At the Board of County Commissioners' detailed budget overview on May 20, Commissioner George Dunlap, who represents District 3, did the subtraction out loud.
He had a question about the roughly $400 million Mecklenburg County spends each year covering what is, on paper, the state of North Carolina's responsibility for Charlotte-Mecklenburg Schools. "That $400 million that we're paying on behalf of the state amounts to what percent of the tax rate?" Dunlap asked Budget Director Adrian Cox.
"It's going to be probably slightly north of $0.16," Cox said. "The CMS is by far your biggest piece of that pie. And then I think after that we're talking about things like mental health and then also supplementing the courts."
Dunlap finished the thought. "So the bottom line is if the state did their part, we could reduce our taxes by 16 cents."
"That's right," Cox said.
The number behind the number
The exchange came midway through a budget that, by the manager's account, asks county taxpayers for nothing extra. County Manager Mike Bryant's recommended fiscal year 2027 budget — $2.6 billion in total — holds the property-tax rate flat. It does so by shifting one penny of the rate out of the debt-service fund and into the general fund, a move Bryant said avoids a 2.24-cent increase that the status quo would otherwise have required.
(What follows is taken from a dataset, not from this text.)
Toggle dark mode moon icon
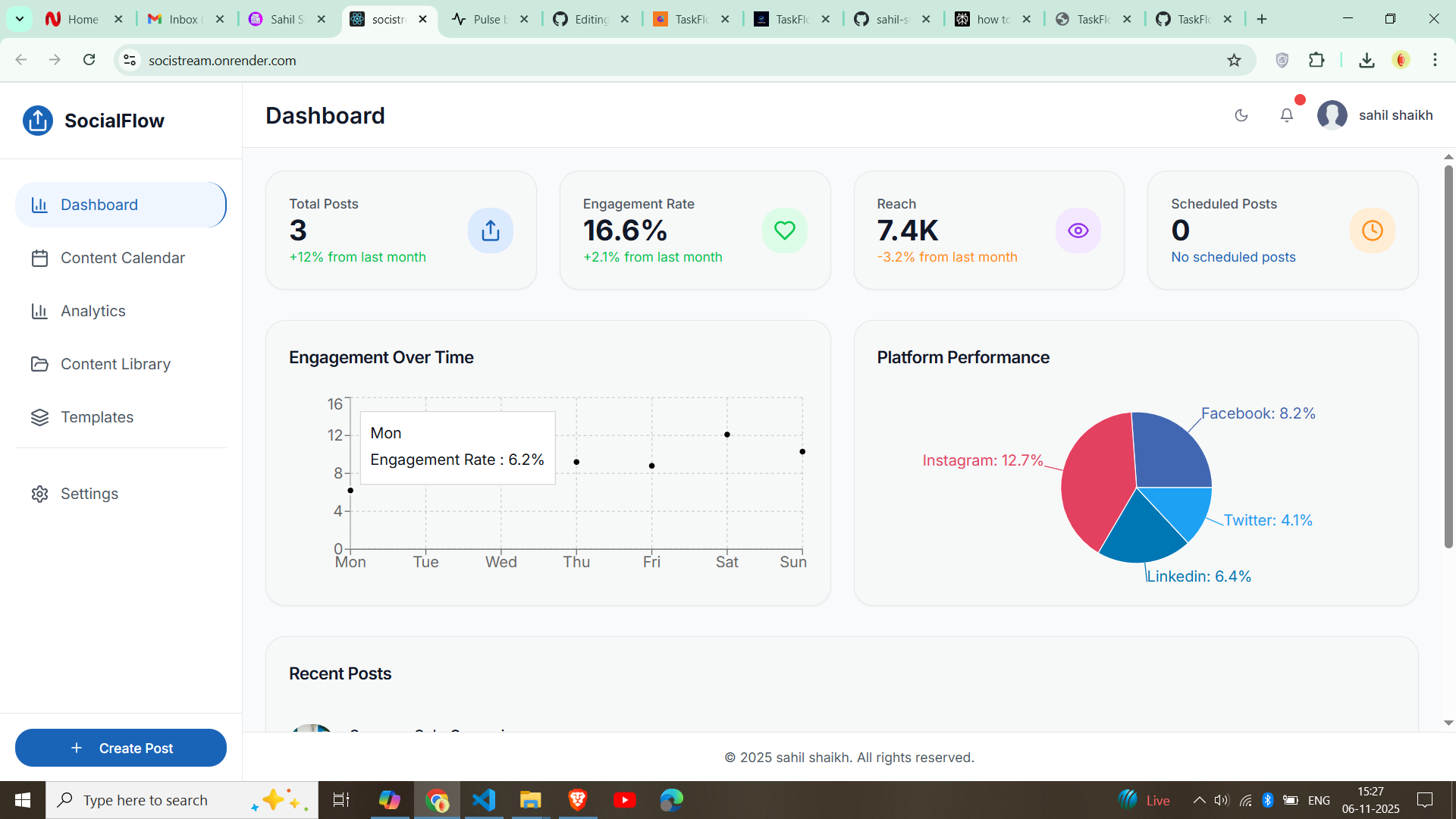tap(1241, 115)
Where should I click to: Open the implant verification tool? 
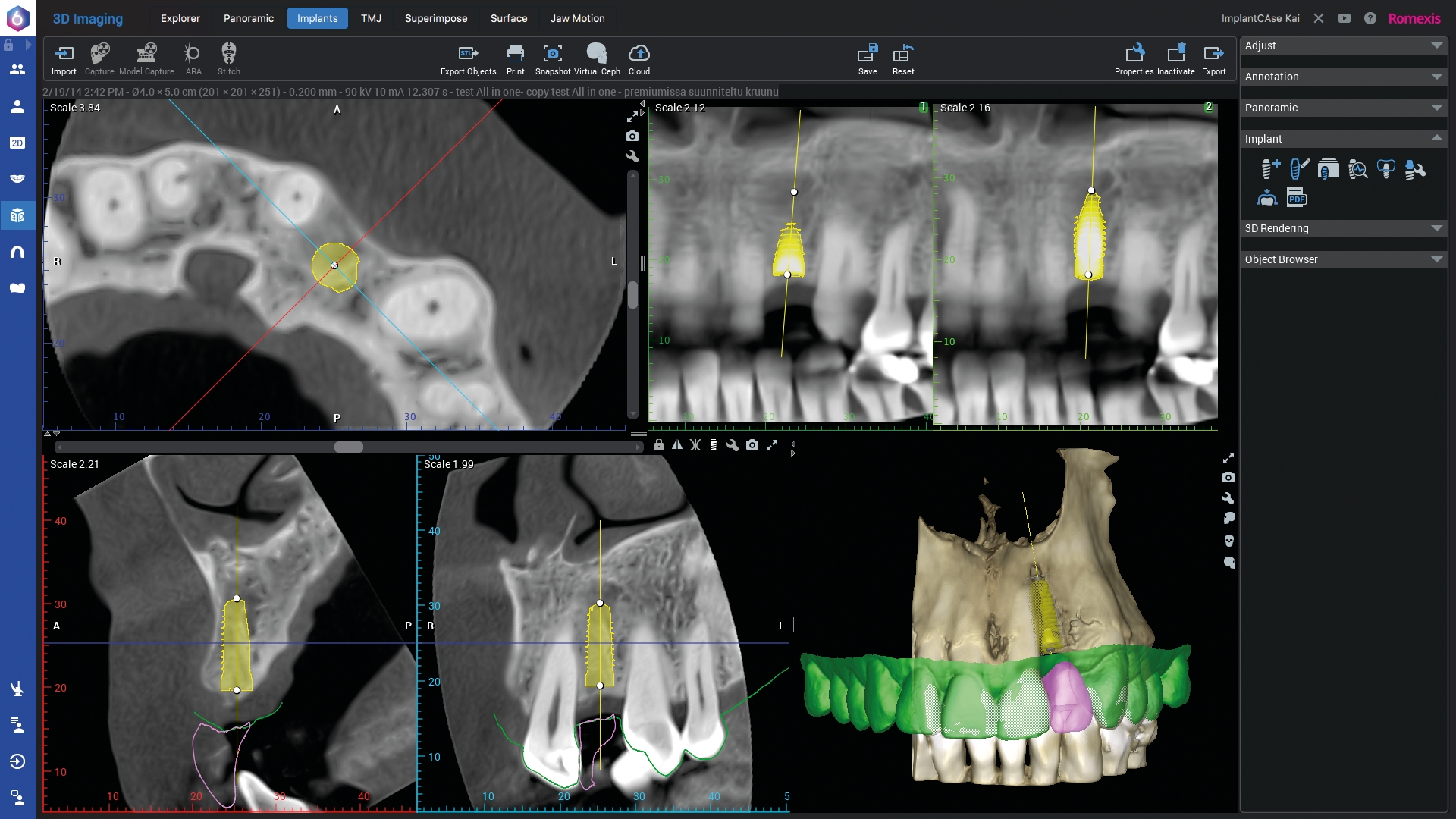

But the no-increase headline sits on top of a structural fact the board returned to repeatedly: a large share of what Mecklenburg taxes its residents for is work the state is supposed to pay for and doesn't.
Cox put the CMS figure on the record after Commissioner Elaine Powell, who represents District 1, asked how much of the county's $730 million in recommended school funding covers the state's obligations. "It is over $400 million," Cox said. "Over $400 million just for CMS."
"It's hard for me to say those words," Powell said. "Like, over 400 million."
Powell had already named the part that worries her. "I'm not a fan of gap funding for what the state's responsible for," she said earlier in the meeting, "because once we start paying it, it becomes forever — forever responsibility."
Not a new number
The dependence Cox quantified is one the Mercury has been tracking all spring. In April, CMS Superintendent Crystal Hill told the school board that the state funds 78 percent of CMS positions and the county's local appropriation funds another 15 percent — 2,707 positions, including counselors, assistant principals, instructional facilitators, and social workers. "Were it not for our county," Hill said, "we would not have these positions."
The CMS gap is the largest single piece, but it is not the whole bill. Cox named mental health funding and court supplements as additional categories where the county fills in for the state. In April, Powell put a cumulative figure on the broader pattern: $2.988 billion in state funding gaps the county has absorbed over the past seven to eight years. The same month, County Manager Bryant told commissioners the adopted FY2026 budget already carried $484 million tied to mandates or insufficient state funding.
Why it matters this year
The structural question is sharper in 2026 than usual, because Raleigh is weighing legislation that would limit how much property-tax revenue local governments can raise each year. Mecklenburg's tax rate is 49.27 cents per $100 of assessed value — well below the statutory ceiling of $1.50 — but a proposed levy limit would cap the annual increase, not the rate, which the county has argued would constrain its ability to keep covering the state's share. Board Chair Mark Jerrell, who represents District 4, has already directed staff to explore litigation against the state over that legislation.
That is the bind Dunlap's subtraction exposes. The county can hold the line on its rate for a year by moving a penny between funds. It cannot, on its own, close a gap that Cox measured in the same units the board uses to set the rate: sixteen cents of it, give or take, spent on a bill that belongs to someone else.
The board takes public comment on the recommended budget at a public hearing the next evening, holds straw votes May 28, and is scheduled to adopt the budget June 2. The rate, for now, stays where it is.